▶ **Task statement**
Every line holding the string "computer" should be copied from the listing.

* * * *

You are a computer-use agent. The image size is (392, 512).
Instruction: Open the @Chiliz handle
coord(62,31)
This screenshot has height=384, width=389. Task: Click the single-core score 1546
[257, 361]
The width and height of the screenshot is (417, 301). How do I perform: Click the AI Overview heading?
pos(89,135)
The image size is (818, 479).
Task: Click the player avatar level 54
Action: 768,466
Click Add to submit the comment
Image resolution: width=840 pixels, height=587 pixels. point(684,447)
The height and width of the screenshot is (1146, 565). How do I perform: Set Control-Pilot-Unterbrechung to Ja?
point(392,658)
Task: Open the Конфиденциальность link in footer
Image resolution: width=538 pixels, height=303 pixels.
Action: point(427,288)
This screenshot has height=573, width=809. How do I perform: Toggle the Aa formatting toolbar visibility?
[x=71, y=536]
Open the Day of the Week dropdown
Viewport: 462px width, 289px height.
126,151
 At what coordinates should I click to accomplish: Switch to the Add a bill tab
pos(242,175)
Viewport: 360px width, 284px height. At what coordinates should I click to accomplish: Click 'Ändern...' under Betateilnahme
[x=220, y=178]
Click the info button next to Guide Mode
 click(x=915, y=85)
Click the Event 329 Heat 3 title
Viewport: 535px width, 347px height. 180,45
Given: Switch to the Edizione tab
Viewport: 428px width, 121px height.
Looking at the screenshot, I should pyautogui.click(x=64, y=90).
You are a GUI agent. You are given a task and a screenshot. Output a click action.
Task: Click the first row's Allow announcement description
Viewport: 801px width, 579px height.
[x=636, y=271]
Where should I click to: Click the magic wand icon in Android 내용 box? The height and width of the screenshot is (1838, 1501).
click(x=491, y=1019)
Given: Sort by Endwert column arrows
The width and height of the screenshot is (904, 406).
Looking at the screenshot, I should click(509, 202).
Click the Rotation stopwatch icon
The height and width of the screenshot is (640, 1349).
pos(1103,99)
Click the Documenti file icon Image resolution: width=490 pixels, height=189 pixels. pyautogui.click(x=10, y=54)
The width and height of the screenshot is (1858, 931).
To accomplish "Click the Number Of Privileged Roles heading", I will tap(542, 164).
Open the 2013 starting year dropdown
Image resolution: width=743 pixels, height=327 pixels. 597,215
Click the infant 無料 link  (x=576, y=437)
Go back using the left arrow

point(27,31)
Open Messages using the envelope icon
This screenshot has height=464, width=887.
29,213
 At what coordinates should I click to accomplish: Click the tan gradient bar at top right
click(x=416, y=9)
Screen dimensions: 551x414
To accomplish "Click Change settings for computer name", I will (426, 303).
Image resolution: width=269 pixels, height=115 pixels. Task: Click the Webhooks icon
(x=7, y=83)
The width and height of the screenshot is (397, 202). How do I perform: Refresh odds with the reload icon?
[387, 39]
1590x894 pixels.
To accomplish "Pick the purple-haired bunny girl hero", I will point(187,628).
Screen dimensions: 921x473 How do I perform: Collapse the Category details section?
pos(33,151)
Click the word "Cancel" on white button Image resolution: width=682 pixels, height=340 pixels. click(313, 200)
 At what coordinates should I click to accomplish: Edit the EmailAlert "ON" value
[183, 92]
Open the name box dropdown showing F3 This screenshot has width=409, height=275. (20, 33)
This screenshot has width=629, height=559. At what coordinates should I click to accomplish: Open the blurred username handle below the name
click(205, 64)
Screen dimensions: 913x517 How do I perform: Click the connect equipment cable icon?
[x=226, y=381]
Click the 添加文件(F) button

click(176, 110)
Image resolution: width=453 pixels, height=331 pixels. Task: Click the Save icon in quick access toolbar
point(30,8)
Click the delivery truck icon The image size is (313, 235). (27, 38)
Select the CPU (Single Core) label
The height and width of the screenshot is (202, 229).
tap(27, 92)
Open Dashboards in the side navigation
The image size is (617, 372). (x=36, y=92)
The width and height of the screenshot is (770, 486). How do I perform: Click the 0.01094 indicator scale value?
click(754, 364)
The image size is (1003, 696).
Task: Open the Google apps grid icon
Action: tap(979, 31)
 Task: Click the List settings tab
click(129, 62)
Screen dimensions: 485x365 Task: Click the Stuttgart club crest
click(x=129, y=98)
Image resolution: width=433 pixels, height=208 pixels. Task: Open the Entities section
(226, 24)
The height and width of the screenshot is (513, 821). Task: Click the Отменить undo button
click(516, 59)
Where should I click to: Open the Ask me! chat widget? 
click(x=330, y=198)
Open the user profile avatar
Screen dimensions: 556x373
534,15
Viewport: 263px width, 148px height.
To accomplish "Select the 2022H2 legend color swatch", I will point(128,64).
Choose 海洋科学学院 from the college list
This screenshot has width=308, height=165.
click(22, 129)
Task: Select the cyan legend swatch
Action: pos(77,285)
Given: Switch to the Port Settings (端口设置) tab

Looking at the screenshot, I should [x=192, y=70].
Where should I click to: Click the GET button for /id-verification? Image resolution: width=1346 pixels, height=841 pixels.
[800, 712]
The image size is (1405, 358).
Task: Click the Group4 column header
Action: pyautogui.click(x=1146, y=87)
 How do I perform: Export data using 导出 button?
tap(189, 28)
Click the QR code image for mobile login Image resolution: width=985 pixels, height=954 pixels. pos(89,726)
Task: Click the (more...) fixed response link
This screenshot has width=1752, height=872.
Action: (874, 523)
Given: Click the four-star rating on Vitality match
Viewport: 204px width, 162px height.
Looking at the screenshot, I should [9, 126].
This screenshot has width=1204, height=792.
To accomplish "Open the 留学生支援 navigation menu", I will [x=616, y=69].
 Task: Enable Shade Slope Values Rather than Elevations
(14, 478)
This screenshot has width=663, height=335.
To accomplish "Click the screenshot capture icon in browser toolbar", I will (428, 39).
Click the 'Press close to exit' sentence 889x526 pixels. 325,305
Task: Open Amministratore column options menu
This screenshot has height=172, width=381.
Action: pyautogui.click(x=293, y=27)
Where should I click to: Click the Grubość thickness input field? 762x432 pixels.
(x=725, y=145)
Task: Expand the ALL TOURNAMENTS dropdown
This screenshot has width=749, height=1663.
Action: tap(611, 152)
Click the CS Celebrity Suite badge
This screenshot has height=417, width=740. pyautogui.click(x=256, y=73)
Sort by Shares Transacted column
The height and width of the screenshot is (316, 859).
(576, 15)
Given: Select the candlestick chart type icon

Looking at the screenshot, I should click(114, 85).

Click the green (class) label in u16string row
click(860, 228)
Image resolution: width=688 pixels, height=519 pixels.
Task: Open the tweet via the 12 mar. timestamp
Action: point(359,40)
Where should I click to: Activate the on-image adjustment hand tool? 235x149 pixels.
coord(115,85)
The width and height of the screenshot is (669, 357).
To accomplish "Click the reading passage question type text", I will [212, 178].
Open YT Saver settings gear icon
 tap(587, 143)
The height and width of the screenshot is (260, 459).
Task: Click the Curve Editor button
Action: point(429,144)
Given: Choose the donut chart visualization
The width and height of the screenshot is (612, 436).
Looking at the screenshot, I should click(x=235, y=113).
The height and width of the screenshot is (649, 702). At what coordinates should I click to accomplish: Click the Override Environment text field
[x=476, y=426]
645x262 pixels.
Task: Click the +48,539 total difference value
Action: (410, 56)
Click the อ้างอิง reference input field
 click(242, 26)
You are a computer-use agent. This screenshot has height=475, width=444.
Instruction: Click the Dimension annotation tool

* * * *

▶ **Solution to this exercise**
You are a computer-use agent. The image size is (392, 512).
To accomplish "Click Change settings for computer name", I will (426, 303).
You are a computer-use agent. This screenshot has height=475, width=444.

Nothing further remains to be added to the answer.